Tryb portretowy staje się bardzo popularną funkcją nowego iPhone'a 7 Plus. Zdjęcia z rozmytym tłem i ostrym pierwszym planem zaczynają pojawiać się w dużych ilościach także na Flickrze, w którym dosłownie dominują urządzenia Apple. Popularny serwis do udostępniania zdjęć tradycyjnie udostępniał statystyki dotyczące najczęściej używanych urządzeń w ciągu ostatniego roku, a prym wiodą iPhone'y.
W serwisie Flickr 47 procent użytkowników używa iPhone'ów do robienia zdjęć (lub wszystkich urządzeń Apple, których można używać do robienia zdjęć, ale 80% to iPhone'y). To prawie dwukrotnie więcej niż 24 procent Canona.
W 2016 roku iPhone'y ponownie zdominowały Flickr. 47% wszystkich przesłanych zdjęć zostało zrobionych iPhonem. Pierwsze trzy miejsca zajmują iPhone 6, 5S i 6S. ? pic.twitter.com/YGzCE4N4I5
— Jablíčkář.cz (@Jablickar) 7 grudnia 2016 r.
To było bardzo wygodne, że przyszła Komunikat prasowy Apple, który z jednej strony przypomina nam, że jego iPhone to najpopularniejszy aparat na świecie, ale przede wszystkim pytał profesjonalnych fotografów, jak użytkownicy powinni poradzić sobie z nowym trybem Portret w iPhonie 7 Plus. Zapytał ludzi np Jeremiego Cowarta (fotograf modelek świata) lub podróżniczka/fotografka Ketrony Pei.
A oto ich wskazówki:
- Jeśli podejdziesz jak najbliżej obiektu, szczegóły będą się wyróżniać.
- Wręcz przeciwnie, jeśli zrobisz zdjęcia z większej odległości (około 2,5 metra), uchwycisz większą część tła.
- Ważne jest, aby obiekt się nie poruszał (tradycyjny problem przy fotografowaniu zwierząt domowych).
- Dobrze jest pozbyć się jak największej liczby czynników rozpraszających.
- Pozostaw światło słoneczne za obiektem, aby uzyskać podświetlone tło i wyróżnić obiekt.
- Często wystarczy niewielkie zmniejszenie ekspozycji, aby całe ujęcie miało bardziej kinowy charakter.
- Znalezienie miejsca z idealnym oświetleniem dla podświetlonego fotografowanego obiektu.
Najlepiej w ogóle nie używać fałszywego bokeh na iPhonie 7 Plus, bo to okropna sztuczka programowa…
Nie ważne co, ale co i jak...
Proszę, jaka jest różnica między „zniekształceniem programowym” a efektem optycznym?

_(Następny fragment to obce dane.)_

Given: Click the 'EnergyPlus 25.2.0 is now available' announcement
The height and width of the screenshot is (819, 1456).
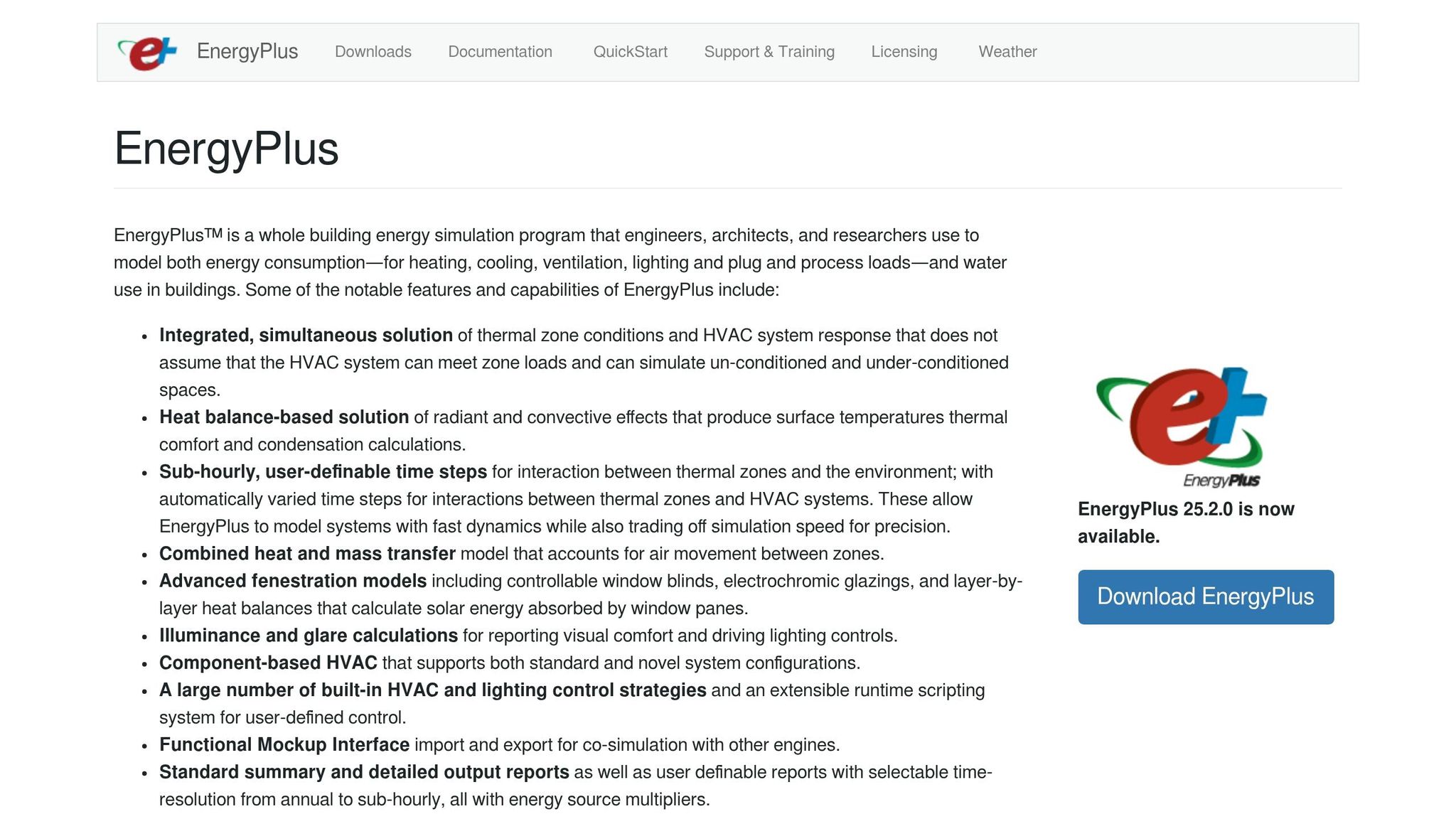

W przypadku efektu optycznego na wielkość rozmycia (bokeh) wpływa odległość od płaszczyzny ostrości. Oznacza to, że obiekty znajdujące się dalej od obiektu, na którym ustawiona jest ostrość, są bardziej nieostre. Przy rozmyciu programowym nie da się określić odległości i dlatego działa to sztucznie. Różnica polega na tym, gdzie na końcu część zdjęcia jest ostra, a zaczyna część nieostra. W przypadku modyfikacji oprogramowania to przejście nie działa zbyt dobrze. Rada, ale chyba lepsza opcja niż „dokańczanie” palcem rozmytego tła na Instagramie.
Ale to nie znaczy, że wszystkie zdjęcia będą wyglądać źle, jeśli ktoś zrobi odpowiednią liczbę zdjęć (200-300) w różnych sytuacjach, na pewno wybierze 2-3, które nie będą wyglądać sztucznie
To fakt, ale dzięki informacjom z dwóch różnych obiektywów sw ma znacznie większą szansę na rozróżnienie głębi.
Oprogramowanie nie działa jeszcze zbyt dobrze.
Oczywiście istnieje możliwość określenia odległości, jednak w innym przypadku wydaje się to skuteczne. Dwie kamery porównują różnicę odległości pomiędzy identycznymi pikselami, a następnie obliczają tradycyjną mapę głębi (obraz głębi), na podstawie której albo są mniej, albo bardziej rozmazane. Jedynym problemem jest niska rozdzielczość, przez co jakość mapy głębi, ale także samego rozmycia jest niska. :(
spodziewałem się czegoś więcej.. to jest bardzo krótkie
to są rady jak udo, które moim zdaniem przydadzą się tylko osobie, która pierwszy raz w życiu trzyma (zwykle) aparat.